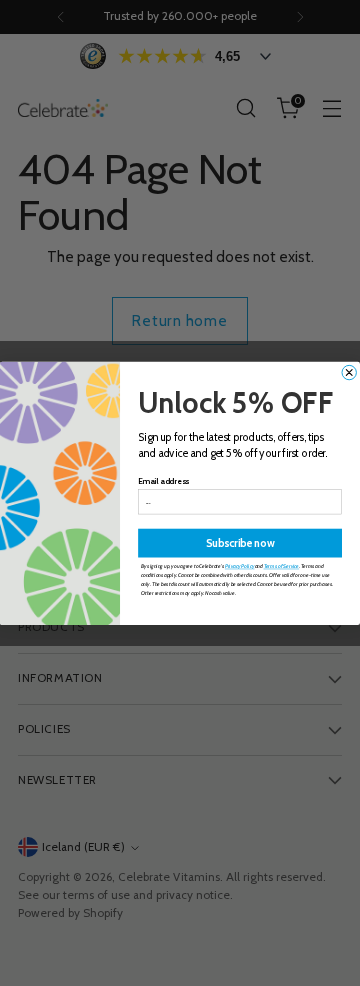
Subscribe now (240, 542)
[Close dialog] (349, 372)
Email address (163, 481)
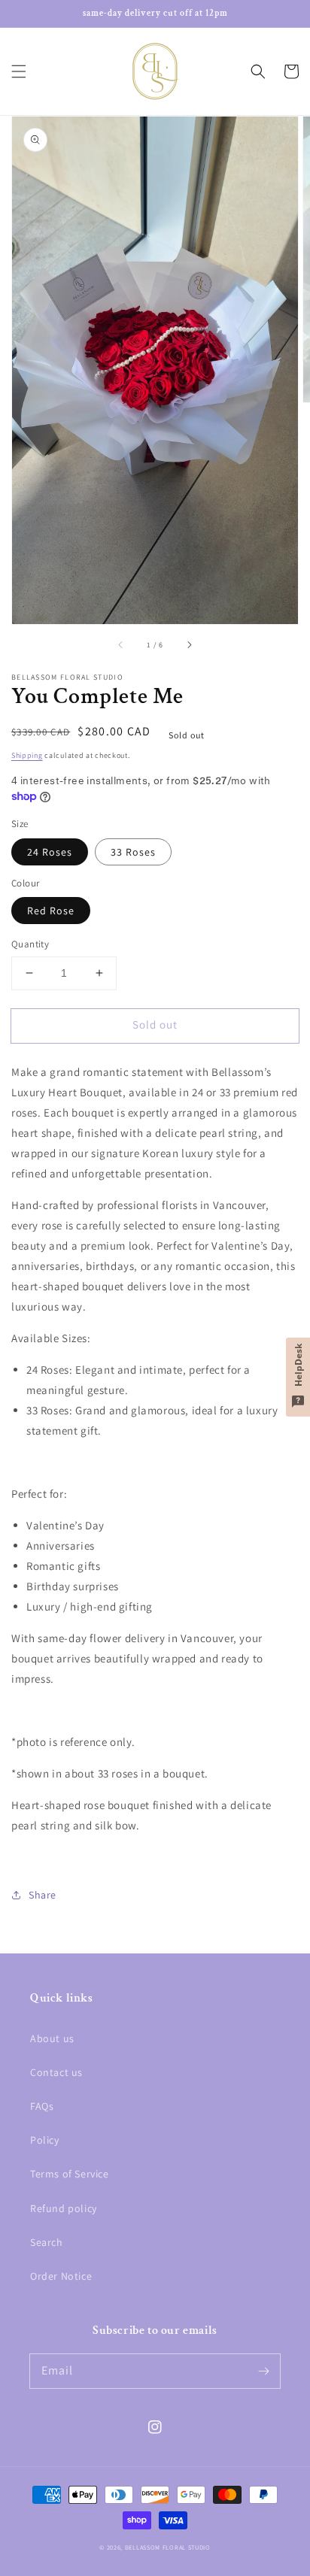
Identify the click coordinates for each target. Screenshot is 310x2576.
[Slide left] (121, 645)
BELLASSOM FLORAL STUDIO (168, 2547)
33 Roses (133, 852)
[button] (18, 71)
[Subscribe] (263, 2370)
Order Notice (61, 2276)
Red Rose (50, 910)
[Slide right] (188, 645)
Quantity (30, 944)
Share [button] (42, 1895)
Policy (44, 2140)
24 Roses (49, 852)
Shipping (27, 755)
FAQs (41, 2106)
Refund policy (63, 2208)
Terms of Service (69, 2174)
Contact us (56, 2072)
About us (52, 2038)
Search (46, 2242)
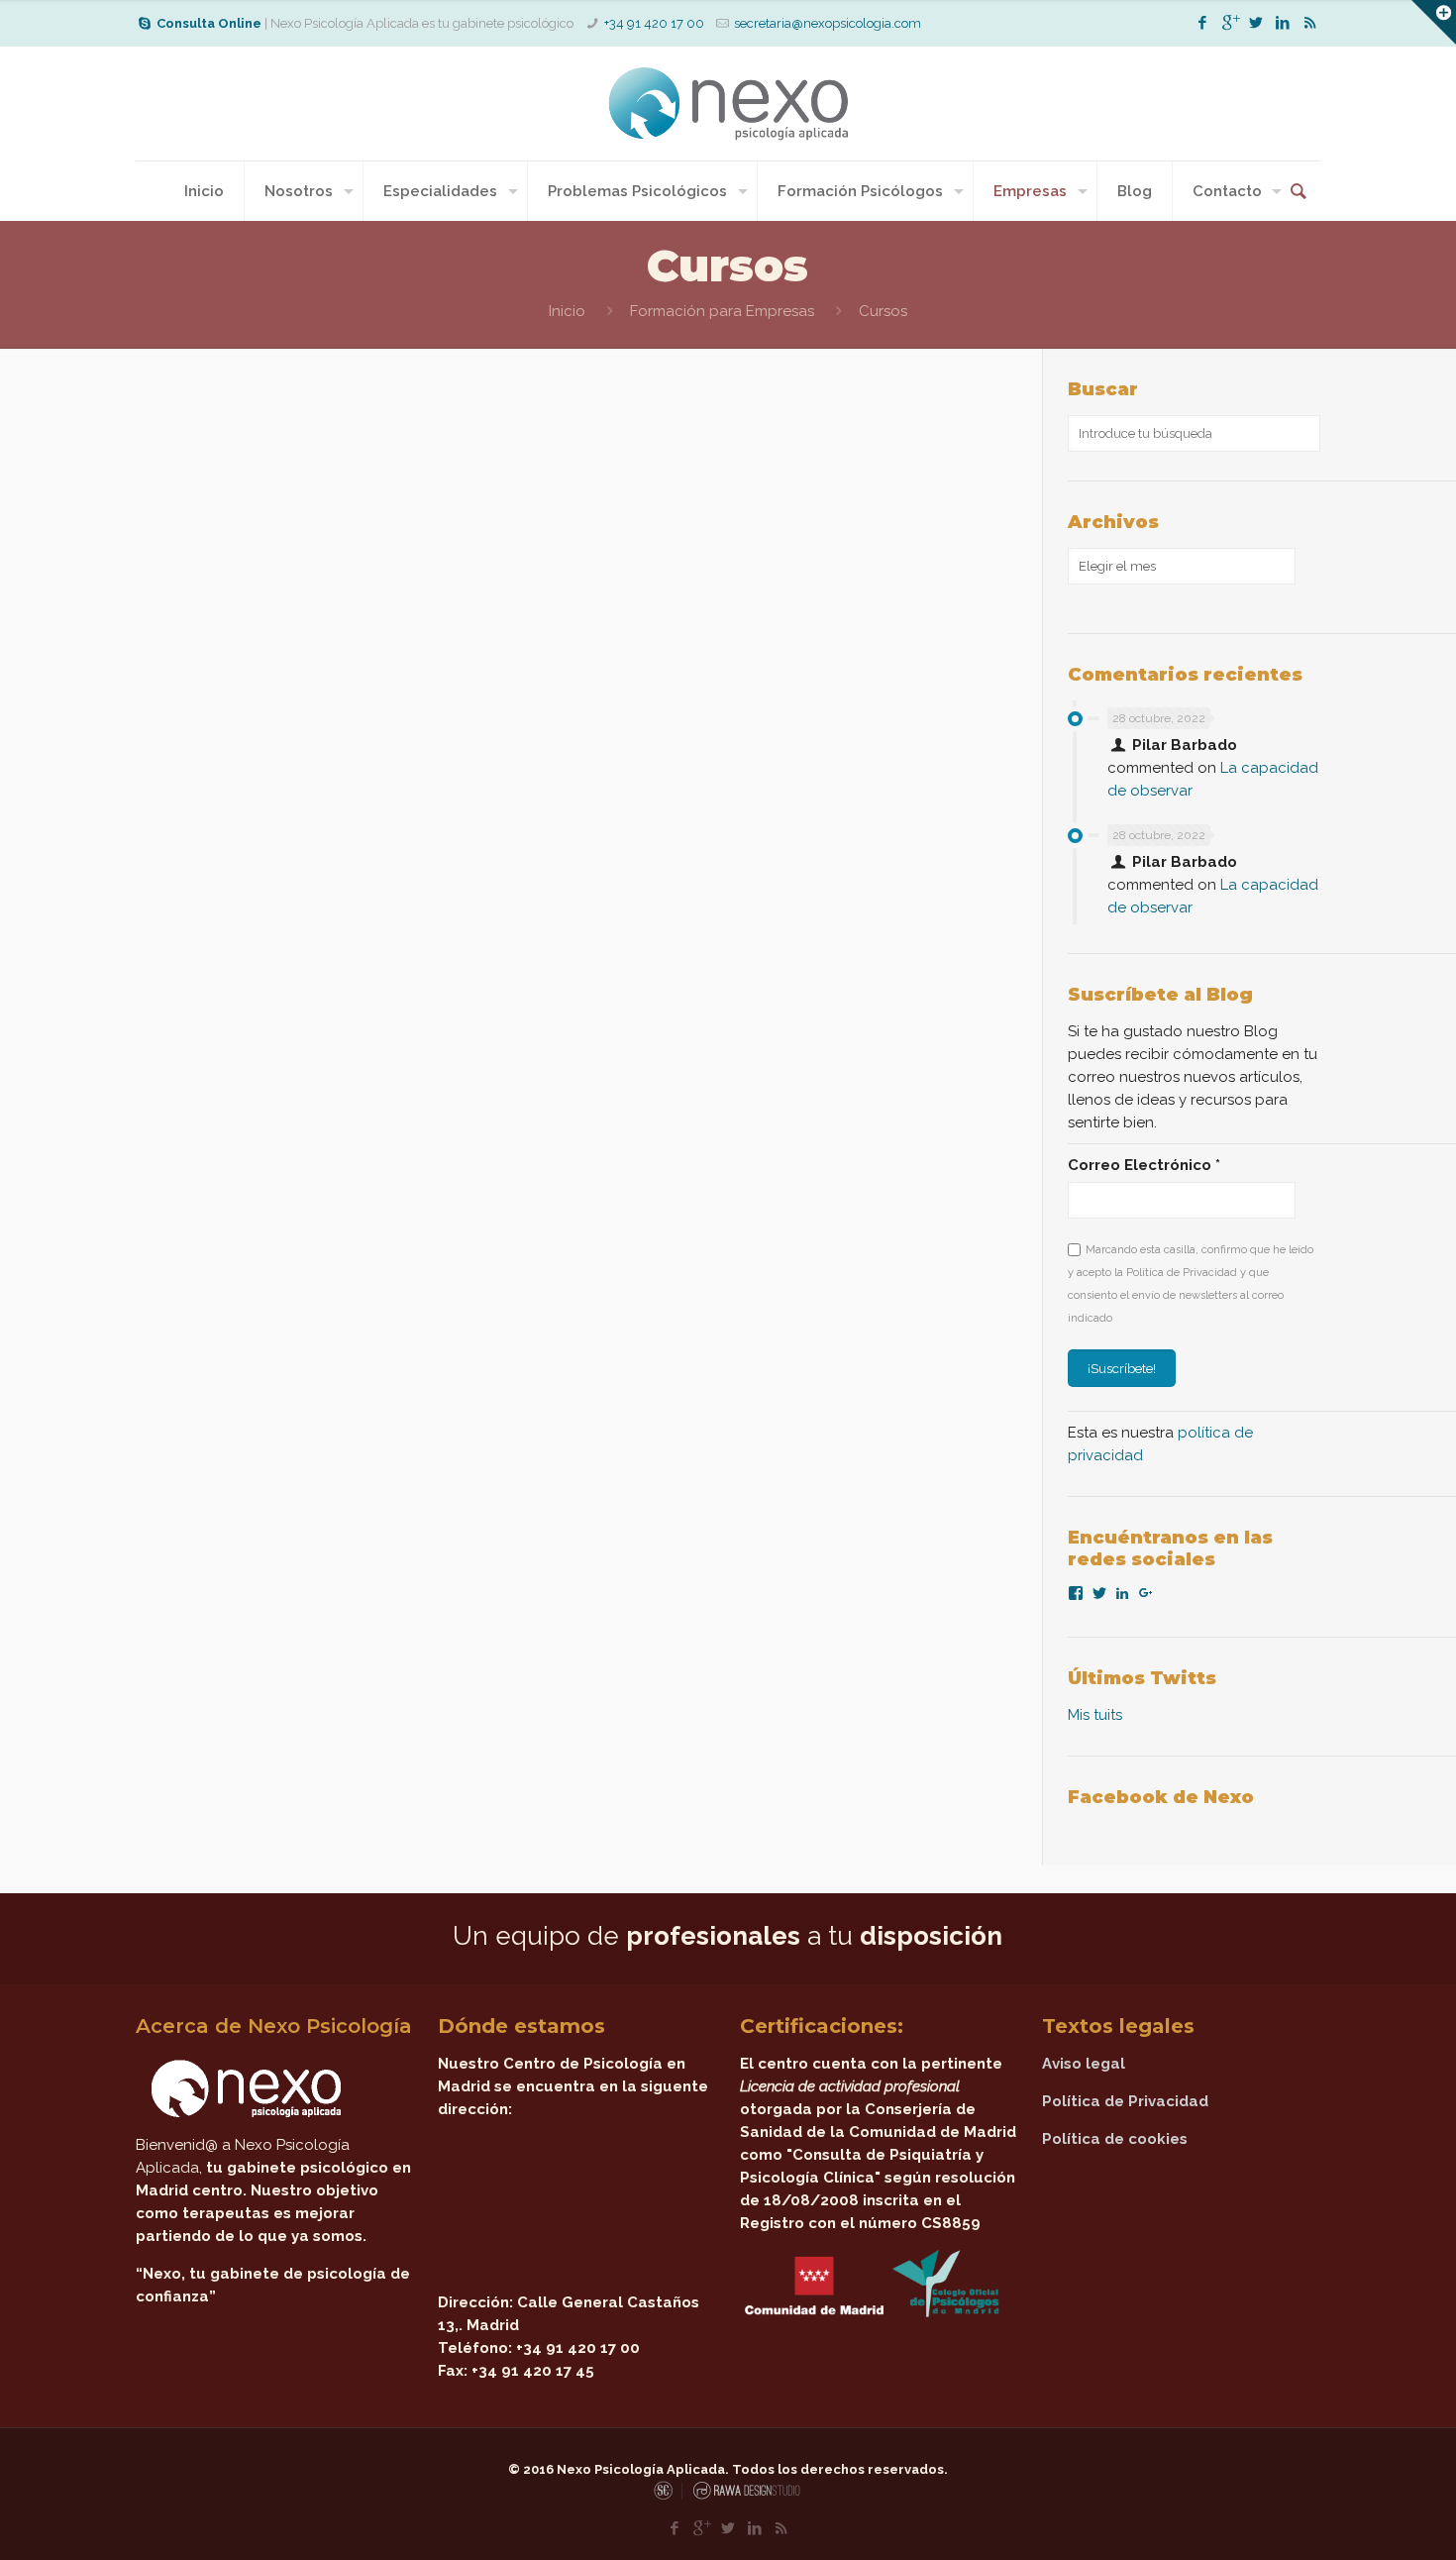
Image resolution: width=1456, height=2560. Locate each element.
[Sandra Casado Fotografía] (668, 2496)
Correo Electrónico (1144, 1165)
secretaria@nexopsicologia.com (827, 23)
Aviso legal (1083, 2064)
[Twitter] (1256, 23)
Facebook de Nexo (1161, 1797)
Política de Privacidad (1125, 2101)
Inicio (567, 311)
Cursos (883, 311)
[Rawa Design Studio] (744, 2496)
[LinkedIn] (1283, 23)
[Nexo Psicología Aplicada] (728, 103)
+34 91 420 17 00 (654, 23)
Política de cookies (1115, 2139)
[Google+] (1229, 23)
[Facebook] (1203, 23)
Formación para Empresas (722, 311)
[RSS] (1310, 23)
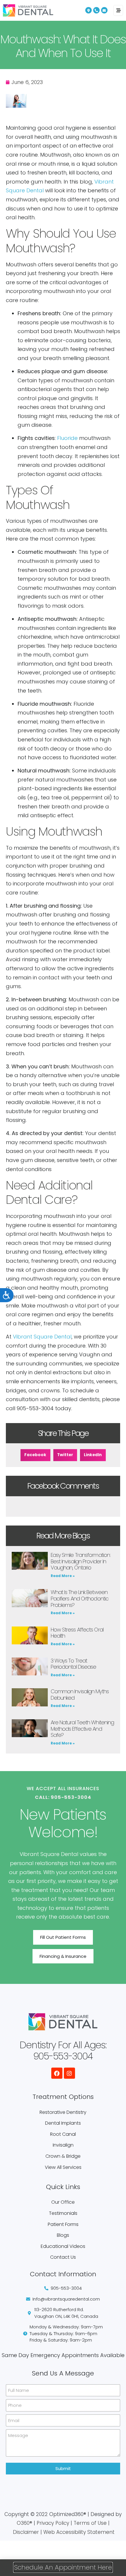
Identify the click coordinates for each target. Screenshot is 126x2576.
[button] (35, 1455)
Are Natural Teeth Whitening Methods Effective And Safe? (82, 1729)
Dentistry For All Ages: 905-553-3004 (63, 2050)
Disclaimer (26, 2532)
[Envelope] (104, 10)
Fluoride (67, 438)
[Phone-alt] (96, 10)
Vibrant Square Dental (42, 1336)
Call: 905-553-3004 (63, 1797)
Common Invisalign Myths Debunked (80, 1694)
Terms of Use (90, 2523)
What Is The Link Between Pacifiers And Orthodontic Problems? (80, 1598)
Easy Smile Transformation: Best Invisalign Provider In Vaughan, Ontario (81, 1561)
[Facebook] (56, 2073)
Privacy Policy (53, 2523)
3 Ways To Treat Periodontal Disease (73, 1664)
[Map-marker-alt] (88, 10)
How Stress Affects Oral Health (77, 1633)
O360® (24, 2523)
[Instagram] (69, 2073)
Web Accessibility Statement (79, 2532)
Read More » (63, 1575)
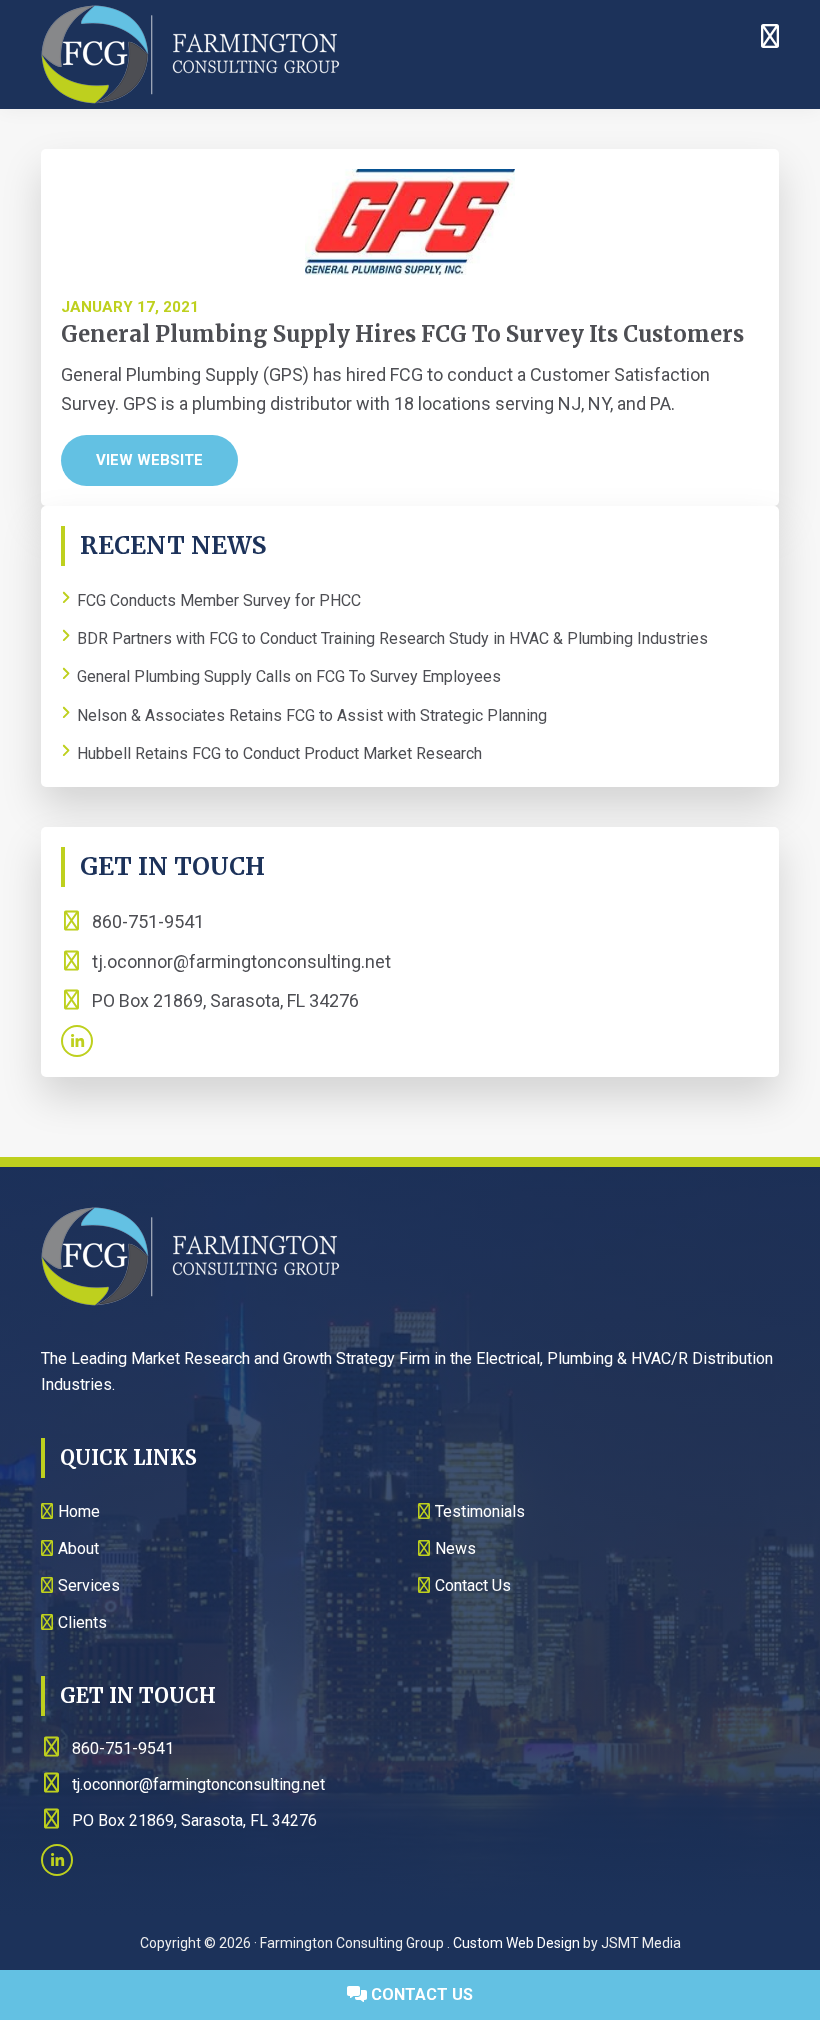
+++++
■ What to produce: Reproduce word for word the material above, starting with the line that has "[Rawa Design Studio] (744, 2496)" and stopping after the line that has "[RSS] (1310, 23)".

■ Task output:
[Rawa Design Studio] (744, 2496)
[LinkedIn] (1283, 23)
[Nexo Psicología Aplicada] (728, 103)
+34 91 420 17 00 (654, 23)
Política de cookies (1115, 2139)
[Google+] (1229, 23)
[Facebook] (1203, 23)
Formación para Empresas (722, 311)
[RSS] (1310, 23)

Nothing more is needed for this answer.